══ MATERIAL FOR THE TASK ══

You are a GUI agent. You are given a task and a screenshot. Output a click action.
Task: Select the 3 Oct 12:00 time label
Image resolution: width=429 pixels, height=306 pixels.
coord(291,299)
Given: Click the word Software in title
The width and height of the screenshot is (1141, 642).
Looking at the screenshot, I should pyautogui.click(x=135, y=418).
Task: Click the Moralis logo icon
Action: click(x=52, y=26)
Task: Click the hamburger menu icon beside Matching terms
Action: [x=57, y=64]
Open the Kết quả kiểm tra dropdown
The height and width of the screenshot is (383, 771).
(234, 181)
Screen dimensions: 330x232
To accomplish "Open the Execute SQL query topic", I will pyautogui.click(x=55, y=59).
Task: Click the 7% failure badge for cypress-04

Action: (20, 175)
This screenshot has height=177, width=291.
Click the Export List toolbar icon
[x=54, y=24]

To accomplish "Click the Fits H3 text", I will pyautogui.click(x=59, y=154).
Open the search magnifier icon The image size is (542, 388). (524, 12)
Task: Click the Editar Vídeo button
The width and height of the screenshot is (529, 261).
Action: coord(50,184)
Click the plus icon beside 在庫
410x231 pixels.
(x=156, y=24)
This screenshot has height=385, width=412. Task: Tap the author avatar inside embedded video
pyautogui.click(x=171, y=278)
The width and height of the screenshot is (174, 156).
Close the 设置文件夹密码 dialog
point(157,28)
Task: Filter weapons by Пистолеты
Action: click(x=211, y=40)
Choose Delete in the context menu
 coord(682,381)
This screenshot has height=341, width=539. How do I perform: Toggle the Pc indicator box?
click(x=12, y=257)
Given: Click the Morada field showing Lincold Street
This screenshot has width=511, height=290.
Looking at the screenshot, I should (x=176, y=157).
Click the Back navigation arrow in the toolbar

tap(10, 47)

═══

● **INSTRUCTIONS FOR THE TASK**
Arrange the lines as a Markdown table with the columns Row and Line, starting with the line containing "This screenshot has height=341, width=539." and going on through the last line above, both included. Leave out any blank lines.

● **WRITTEN ANSWER**
| Row | Line |
|---|---|
| 1 | This screenshot has height=341, width=539. How do I perform: Toggle the Pc indicator box? |
| 2 | click(x=12, y=257) |
| 3 | Given: Click the Morada field showing Lincold Street |
| 4 | This screenshot has width=511, height=290. |
| 5 | Looking at the screenshot, I should (x=176, y=157). |
| 6 | Click the Back navigation arrow in the toolbar |
| 7 | tap(10, 47) |